The Citizenship Clause of the Fourteenth Amendment states: “All persons born or naturalized in the United States, and subject to the jurisdiction thereof, are citizens of the United States and of the State wherein they reside.”

The first problem is redundancy. If “subject to the jurisdiction thereof” simply means, as common parlance accepts, that one is subject to the law because of physical presence in the territory, that clause is redundant—"born in the United States” covers that base. An interpretation of a legal text that creates a redundancy is disfavored.

“Subject to the jurisdiction thereof” should be interpreted to mean owing sole allegiance to the United States.

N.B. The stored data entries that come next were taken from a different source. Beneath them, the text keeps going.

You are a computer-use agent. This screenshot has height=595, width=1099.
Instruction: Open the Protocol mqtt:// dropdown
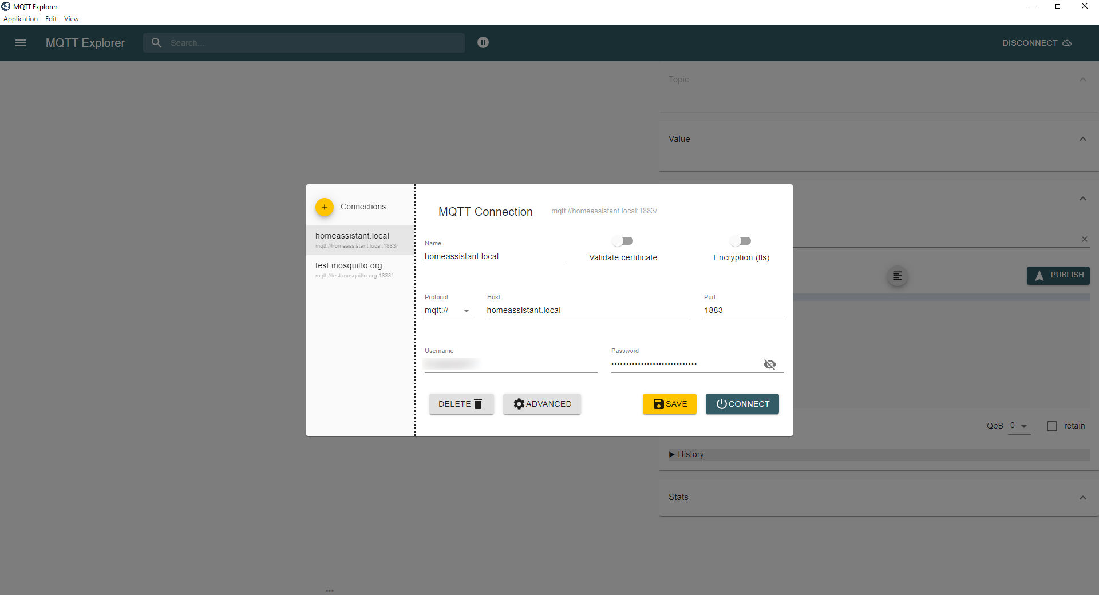[448, 311]
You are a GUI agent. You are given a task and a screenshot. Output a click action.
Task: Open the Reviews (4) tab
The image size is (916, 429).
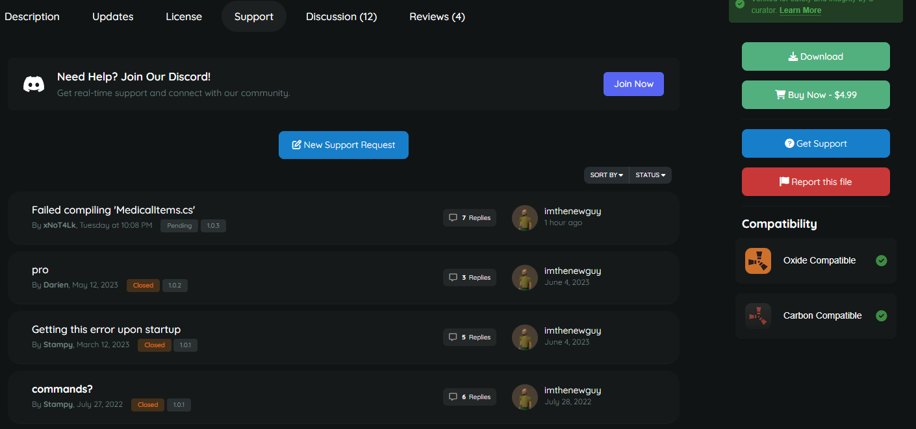click(437, 17)
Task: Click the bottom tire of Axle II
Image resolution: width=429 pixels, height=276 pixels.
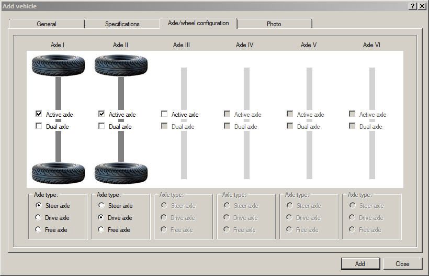Action: [x=121, y=173]
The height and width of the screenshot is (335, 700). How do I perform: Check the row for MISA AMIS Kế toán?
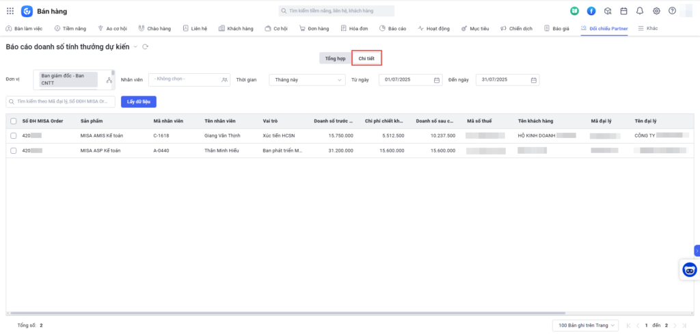[x=14, y=135]
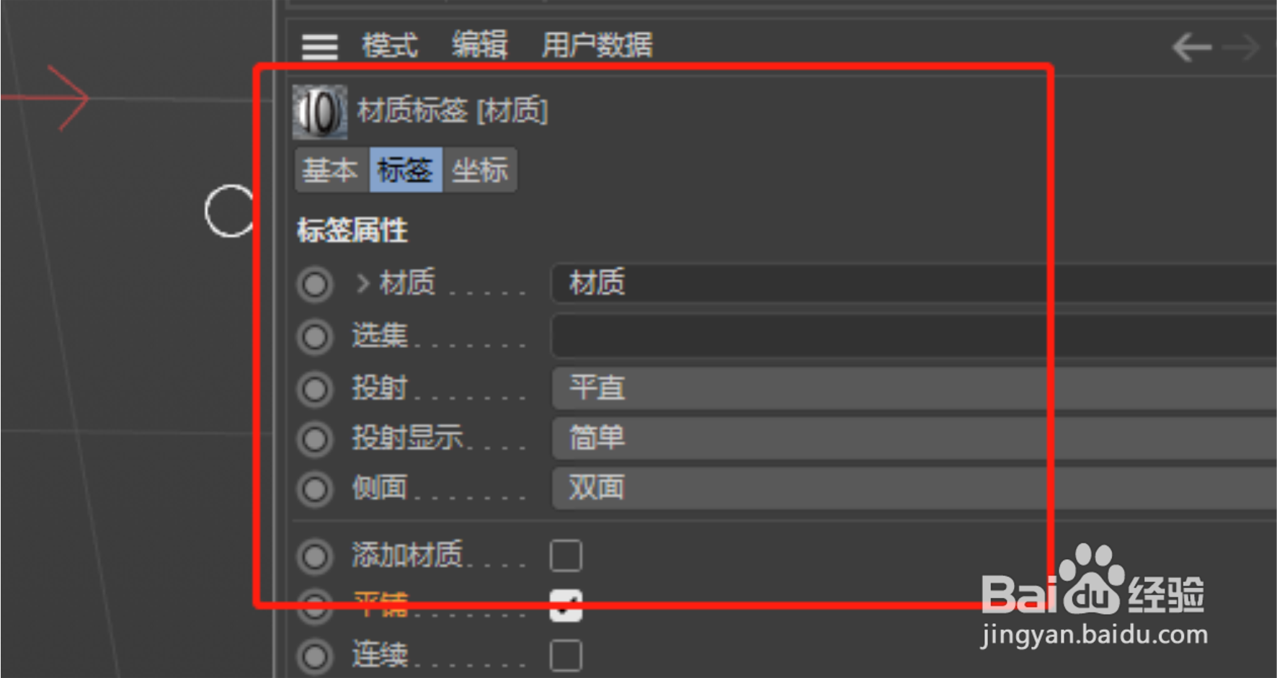Click the material tag sphere icon

[x=320, y=112]
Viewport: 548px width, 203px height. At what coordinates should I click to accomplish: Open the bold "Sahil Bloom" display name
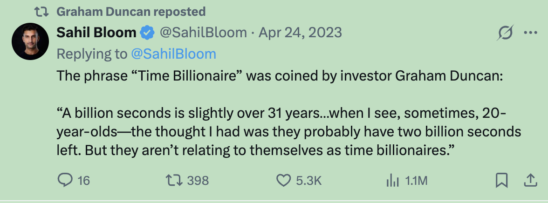pos(96,33)
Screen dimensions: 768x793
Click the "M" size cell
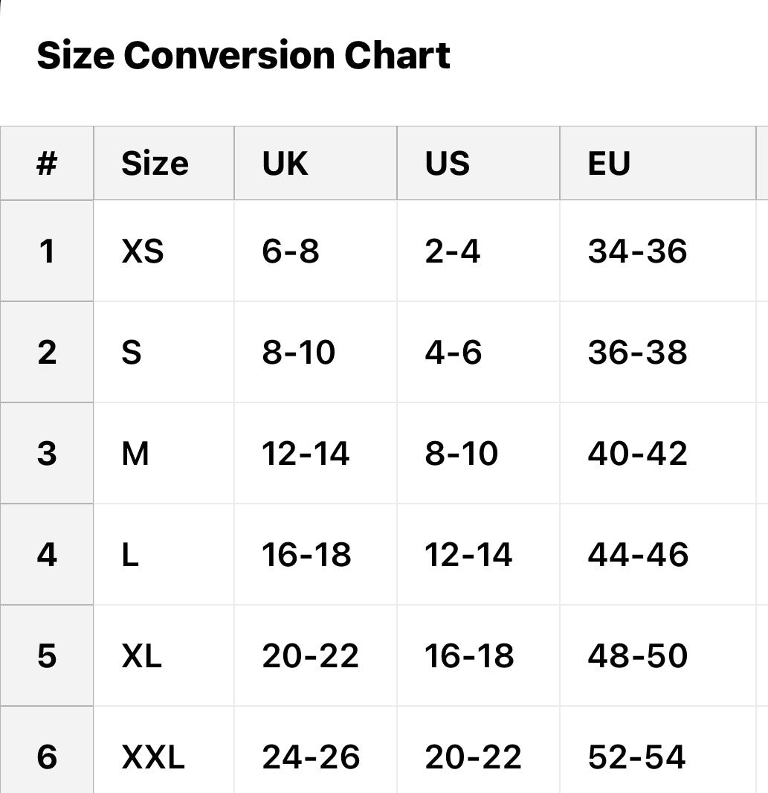tap(135, 454)
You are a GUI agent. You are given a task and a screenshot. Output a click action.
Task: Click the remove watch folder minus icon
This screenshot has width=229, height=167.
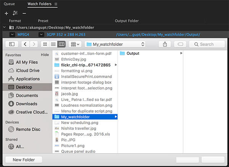[x=24, y=13]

This is confirmed by one of the primary drafters of the clause, Sen. Lyman Trumbull, who stated “subject to the jurisdiction” meant subject to “complete” jurisdiction—“[n]ot owing allegiance to anybody else.”

Initially, the Supreme Court agreed. Although dicta, both the majority and the dissent in the Slaughter House Cases agreed that the 14th Amendment’s “subject to the jurisdiction” clause excluded the children of citizens and subjects of foreign states who just happen to be born in the United States.

SCOTUS confirmed this understanding in Elk v. Wilkins when it denied birthright citizenship to an Indian born on a reservation who claimed citizenship as an adult. The Court held that the claim of birthright required him not to be “subject in some respect or degree to the jurisdiction of the United States, but completely subject to their political jurisdiction, and owing them direct and immediate allegiance.”

Astoundingly, the Supreme Court completely reversed course in United States v. Wong Kim Ark. In that case, a Chinese man born to permanent residents (who were barred by federal statute from obtaining full citizenship) claimed birthright citizenship, and the High Court held Wong Kim Ark qualified for the 14th Amendment’s birthright citizenship.

As Eastman points out, the gloss placed on Wong Kim Ark is much broader than even its holding, which addressed the child of legal permanent residents. Birthright citizenship should, at the least, be limited to children of parents here legally. The situation we have today is, again, absurd and untenable.

Thank you, @DrJohnEastman! It slipped my mind that you are on Twitter, or I would have tagged you. I was rushing to post as my son woke from his nap.

I clerked for Judge Edith Jones, and she always speaks so highly of you. Thank you for your scholarship and defense of the Constitution!